STANFORD – After years of rumblings for change in US education, the COVID-19 pandemic is becoming a catalyst for improving the system. America’s educational divide – especially in grades K-12 (elementary through high school) – is now clearly visible for anyone to see. Disparities in quality and access to education are a major source of the economic, social, and racial inequalities that are driving so much social unrest from Austin and Oakland to Portland and Seattle. Whether they come from impoverished inner-city neighborhoods or the suburbs, the least-educated Americans have been the hardest hit by the pandemic and its economic effects.
Fortunately, economist Thomas Sowell (my colleague at the Hoover Institution) has offered a solution. In his new book, Charter Schools and Their Enemies, he shows that schools with more autonomy and flexibility than traditional public schools are closing the educational divide, providing sorely needed choice, opportunity, and competition.

→ **SUPPLIED DATA**:
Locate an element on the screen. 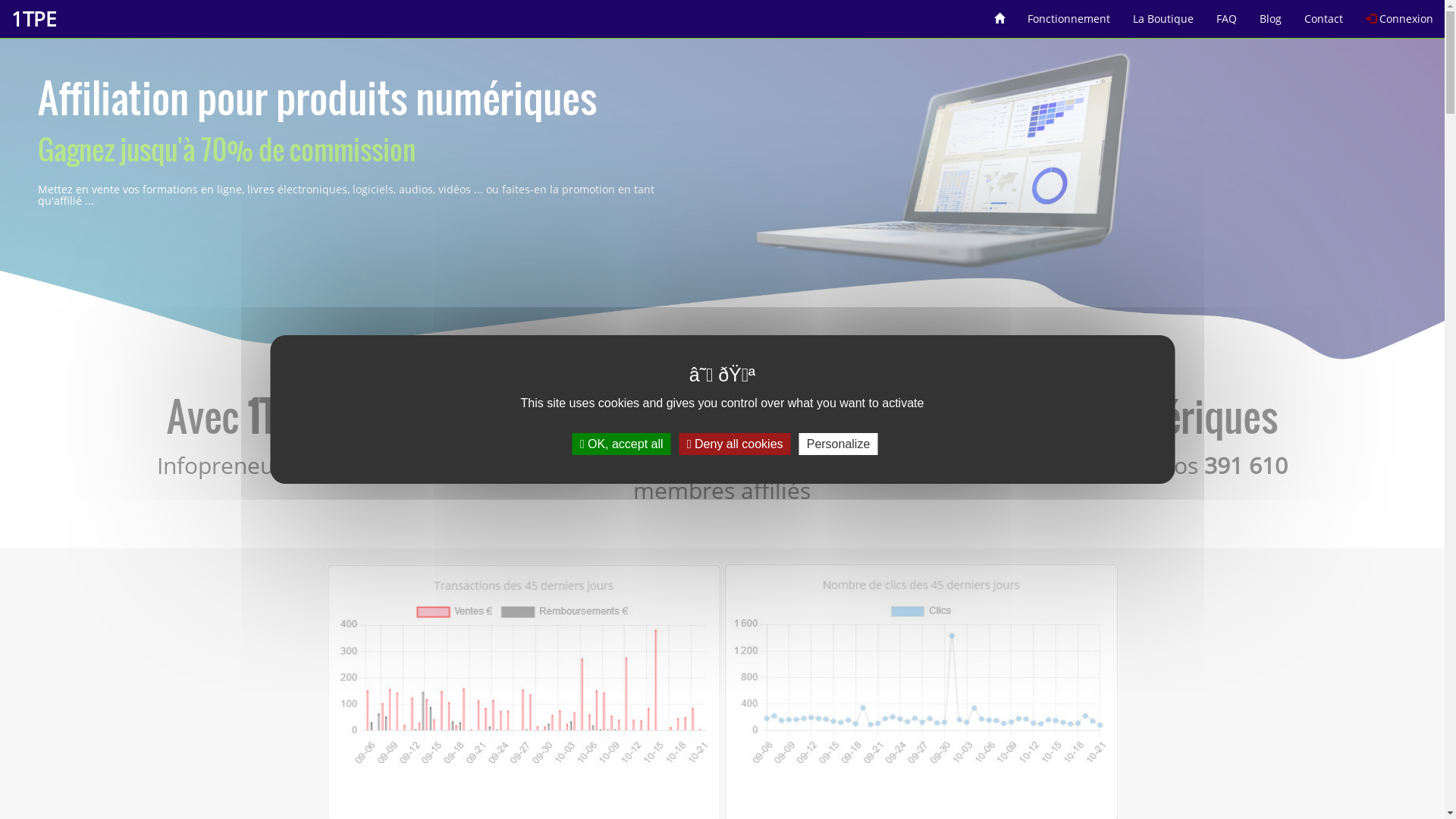 The width and height of the screenshot is (1456, 819). 'Deny all cookies' is located at coordinates (735, 444). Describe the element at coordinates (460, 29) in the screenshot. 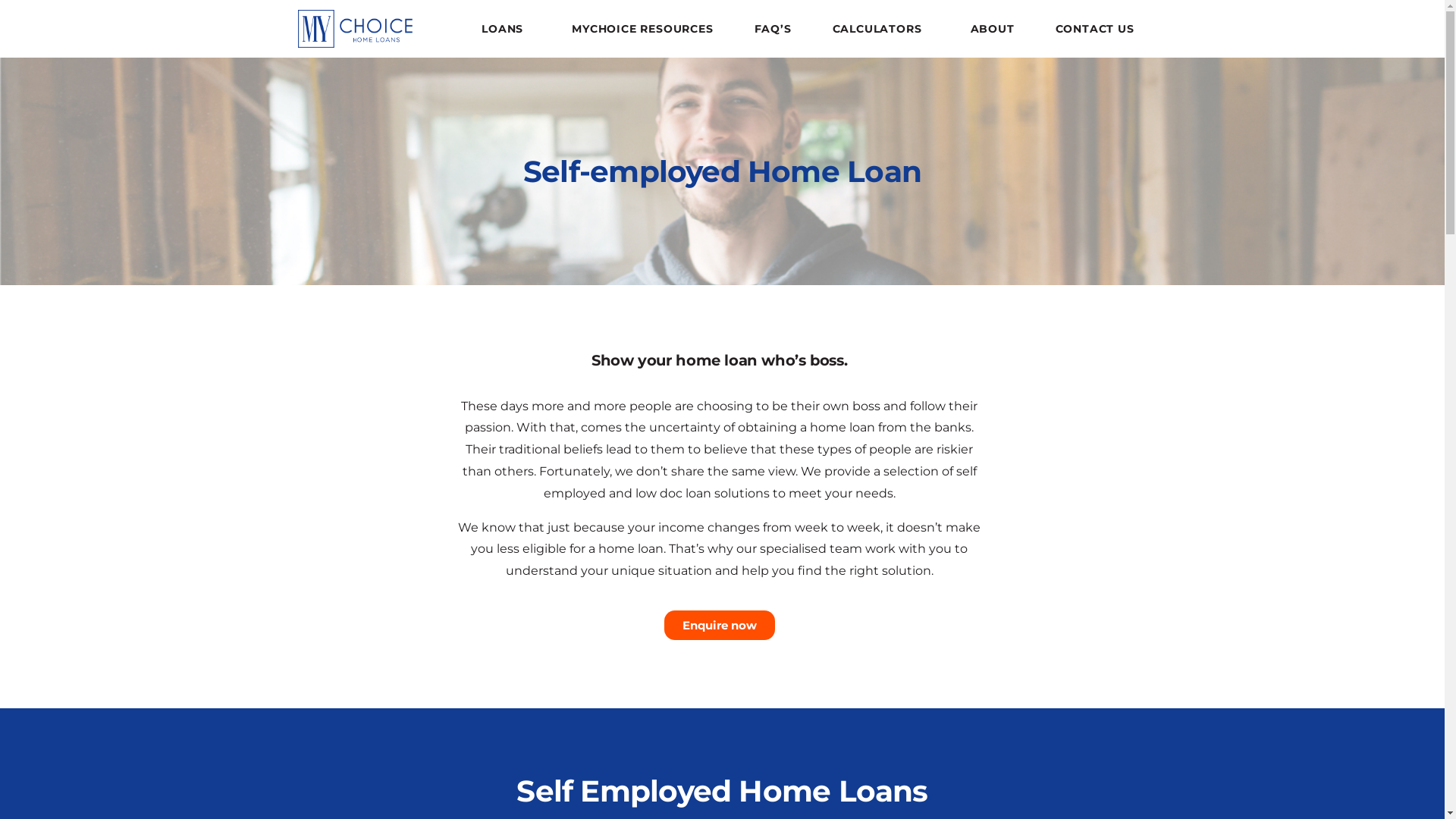

I see `'LOANS'` at that location.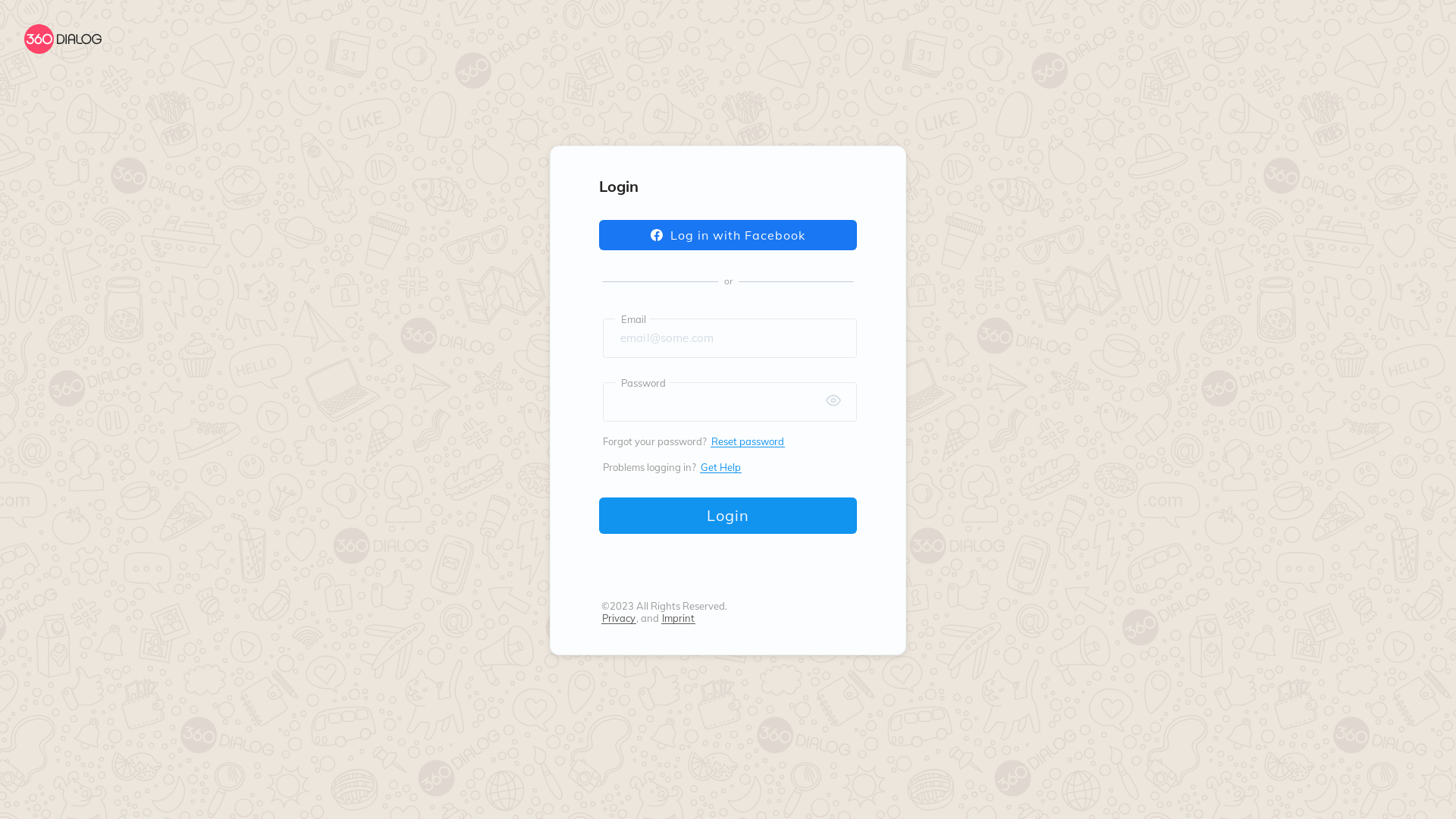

→ **QUESTIONS TO ANSWER**:
A – Answer these questions from the education commentary above.
(i) In which grades does the education commentary say America's educational divide is especially visible?
(ii) Who wrote the book Charter Schools and Their Enemies?
(iii) Which four cities does the education commentary name as places of social unrest?
B – Reproduce the part of the education commentary above that opens with the words containing "STANFORD – After" and closes with "its economic effects.".

→ **TASK RESPONSES**:
A –
(i) Grades K-12 (elementary through high school).
(ii) Thomas Sowell.
(iii) Austin, Oakland, Portland, and Seattle.

B –
STANFORD – After years of rumblings for change in US education, the COVID-19 pandemic is becoming a catalyst for improving the system. America’s educational divide – especially in grades K-12 (elementary through high school) – is now clearly visible for anyone to see. Disparities in quality and access to education are a major source of the economic, social, and racial inequalities that are driving so much social unrest from Austin and Oakland to Portland and Seattle. Whether they come from impoverished inner-city neighborhoods or the suburbs, the least-educated Americans have been the hardest hit by the pandemic and its economic effects.